Q: What about your SLA’s? Are they really enterprise-class?
Many of the SLA’s you see out there are written in a way that either defines out a lot of downtime (calling that downtime maintenance) or are written so a vendor never has to pay out. AWS is totally clear about how our SLA’s are calculated. More importantly though, what matters most is demonstrated performance, and ours has been strong. We’re transparent about that and have a service health dashboard that anyone can see at any time.
Q: Isn’t it easy for hackers to use EC2 to attack others?
No. It’s important to understand that a person with mal-intent can find a server from anywhere – whether it’s in the cloud or not. AWS also has a dedicated team of engineers and investigators who build algorithms and mechanisms to proactively detect and prevent misuse of our services. We also respond quickly if customers bring suspected misuse to our attention.
Q: How does Amazon Kindle use AWS?
There are several features of Kindle that take advantage of AWS, including: free backup and storage for all of the Amazon content purchased; Whispersync across voice, books and movies; Second Screen – the ability to fling a movie or TV show to your large screen and still use your tablet for multiple functions; Silk browser; and Amazon Mayday. Also, the Amazon Fire TV and Fire Phone leverage AWS for backup, storage, and streaming services while the brain for the new Amazon Echo automated assistant device is in AWS so that it will continue to develop, get smarter, and add more functionality over time.

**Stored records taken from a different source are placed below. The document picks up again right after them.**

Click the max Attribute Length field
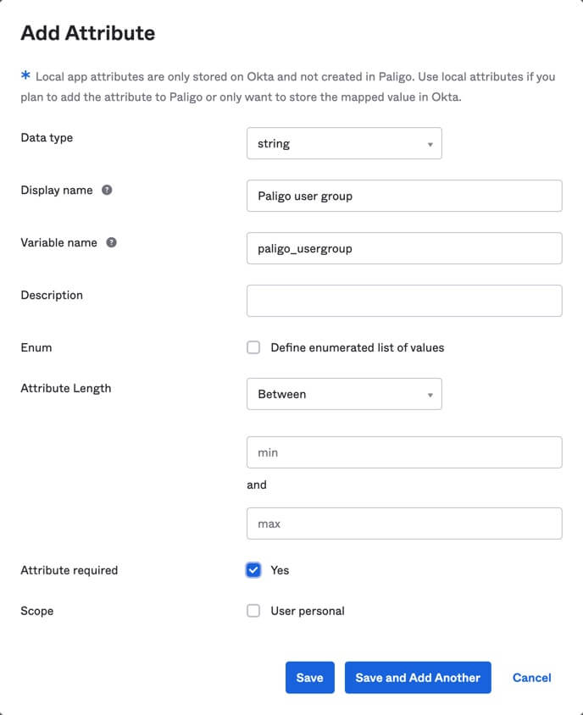The image size is (583, 715). [404, 524]
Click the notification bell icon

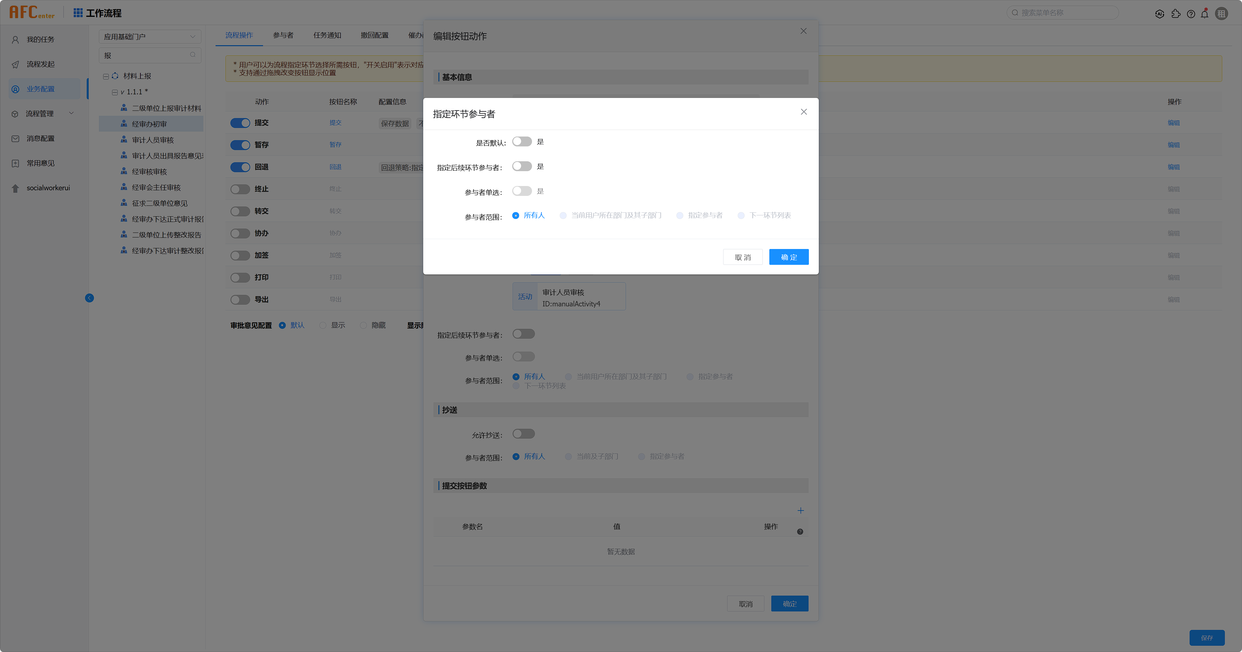1204,14
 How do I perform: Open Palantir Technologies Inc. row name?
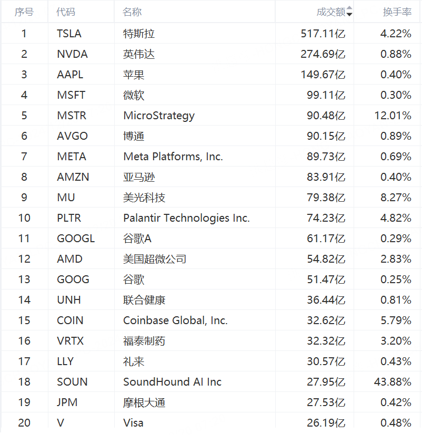coord(186,218)
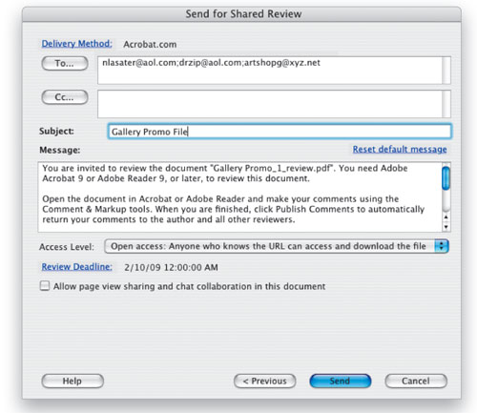Click the Delivery Method link
The height and width of the screenshot is (413, 477).
(76, 44)
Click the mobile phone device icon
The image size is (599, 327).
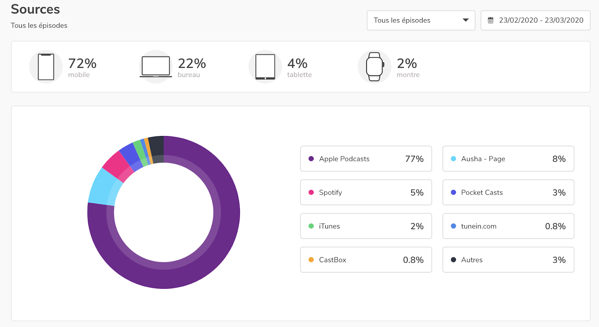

Q: What did you think about Brad Stone’s book on Amazon?
I’ve never read it. (This is the answer for all spokespeople other than Andy)
Q: Is the AWS Cloud reliable? Can it be used for mission critical business applications?
Yes, as evidenced by the large number of startups, enterprises, and government organizations that are running mission critical applications on AWS – including large web sites, e-commerce applications, SAP deployments, scientific analysis, and financial services risk simulations. Overall, customers have told us that AWS has provided them with strong operational performance over many years – and in many cases higher uptime than they achieved in their own datacenters with the same applications. Amazon has spent over a decade building one of the world’s most reliable, secure, scalable, and cost-efficient web infrastructures to run Amazon.com and we bring that experience with us to AWS. Our operational performance has been quite strong since 2006 and is one of the key reasons we’ve grown as quickly as we have. Still, we remain focused and driven to remove any and all causes of failure. Our goal remains to make our operational performance indistinguishable from perfect, so we drop everything when we feel like it isn’t where it needs to be. AWS provides availability SLA’s of up to 99.95% on services such as Amazon EC2 and Amazon RDS, and up to 99.9% for Amazon S3. In addition, we provide a Service Health Dashboard that shows the current operational status of each of our services in real-time, so that our uptime and performance are fully transparent.